**Exercise text:**
==*==

This challenges previous research showing that people with autism generally see visual motion poorly.
This increased ability to pool motion information, in combination with fewer restraints on perception, may be one of the causes of “sensory overload” for sufferers of Autism Spectrum Disorder, says University of Auckland scientist, Professor Steven Dakin.
Professor Dakin contributed to a just published research paper in the Journal of Neuroscience that outlines these findings. The research was undertaken together with autism researchers from University College, London.
“Our understanding of visual processing in autism has been obscured by the use of tests that don’t really tell us what limits people’s visual performance,” says Professor Dakin who leads the School of Optometry and Vision Science at the University of Auckland.
“The accepted view is that people with autism do local processing (the fine detail of the world), but they can’t do global processing (the overall context),” he says. “For the first time we now have a way of separating these two functions in the lab.
“When we apply it to children with autism, we find they don’t have a global processing problem at all. If anything, they are better at global processing ,” he says.
“The assumption was that if you are bad at tasks that require pooling information it is because you can’t pool it. Now we think that what’s happening is that people with autism can’t ignore irrelevant information and that’s quite a different thing.
“That’s about your ability to resist noise, and so we think it’s related to sensory overload. Their sensory overload is an inability to resist the irrelevant,” says Professor Dakin.
“If anything, you could almost think of that as more integration – the exact opposite of what people have thought. Our work shows that integration is fine in people with autism, they just can’t ignore noise.”
He says for example, when someone wants to judge the overall direction of a shoal of fish or a crowd of people, they must integrate motion signals across space and time. This is usually tested using a standard ‘motion coherence paradigm’ in which people report the direction of coherently moving dots amid randomly moving noise dots.
“Poor performance by autistic individuals on this task has been widely interpreted as evidence of disrupted integrative processes, but critically, motion coherence is not limited only by the ability to pool information,” says Professor Dakin.
“Itcan also be limited by a lack of precision estimating the direction of elements or by difficulties separating motion signals from ‘noise’,” he says.
The study tested 33 children with autism and 33 ability matched typical children on a more robust task – reporting mean direction, both with and without directional variability.
Professor Dakin says the inability to deal with noise may apply in other aspects of Autism Spectrum Disorders such as other sensory systems and cognitive functions.
“If we have a better understanding of how these things work, then we can develop better approaches for dealing with them, such as in the way we present information to people with ASD, and the way we train people to improve their performance in these areas,” he says.
“For the first time the technique that we have developed experimentally is unambiguous about what is driving that performance. The reason that we can be so confident is because we have a report of better behaviour and that’s rare and more diagnostic than worse behaviour (which can have many causes). “
Professor Dakin, who has researched this area for more than 15 years, says his input into the research is the experimental technique that the group is using.
“It’s one that I’ve developed over many years, both in London and in Auckland, which can measure people’s ability to combine information to make sense of our complex visual world,” he says.

==*==

Answer these questions from the text on autism and visual motion:
(a) In which journal was the research paper published?
(b) Which school does Professor Dakin lead?
(c) How many children with autism took part in the study?

**Data under study:**
==*==

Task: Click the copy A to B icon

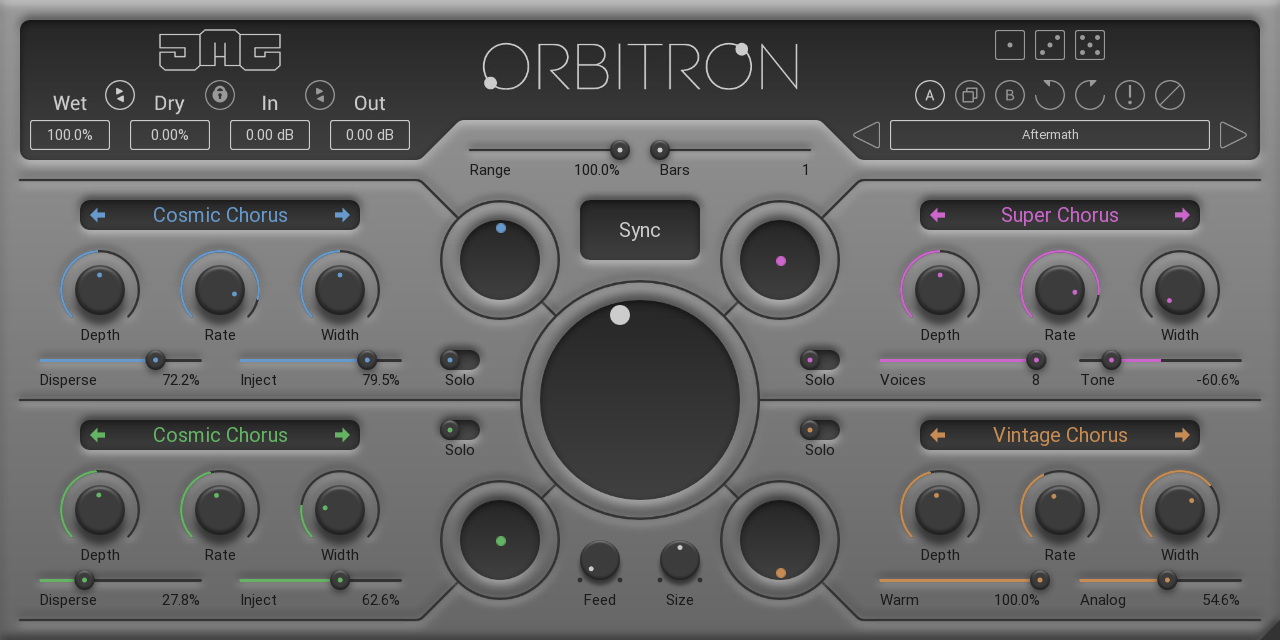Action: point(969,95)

==*==

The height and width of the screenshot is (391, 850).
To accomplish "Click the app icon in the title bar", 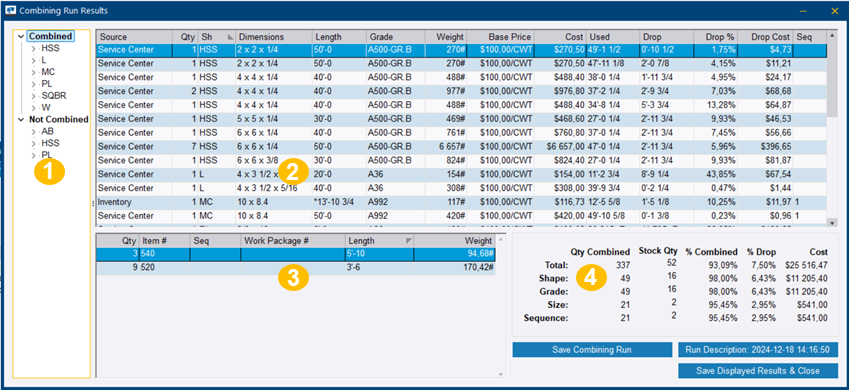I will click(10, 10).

==*==

**Your solution:**
(a) The Journal of Neuroscience.
(b) The School of Optometry and Vision Science at the University of Auckland.
(c) 33.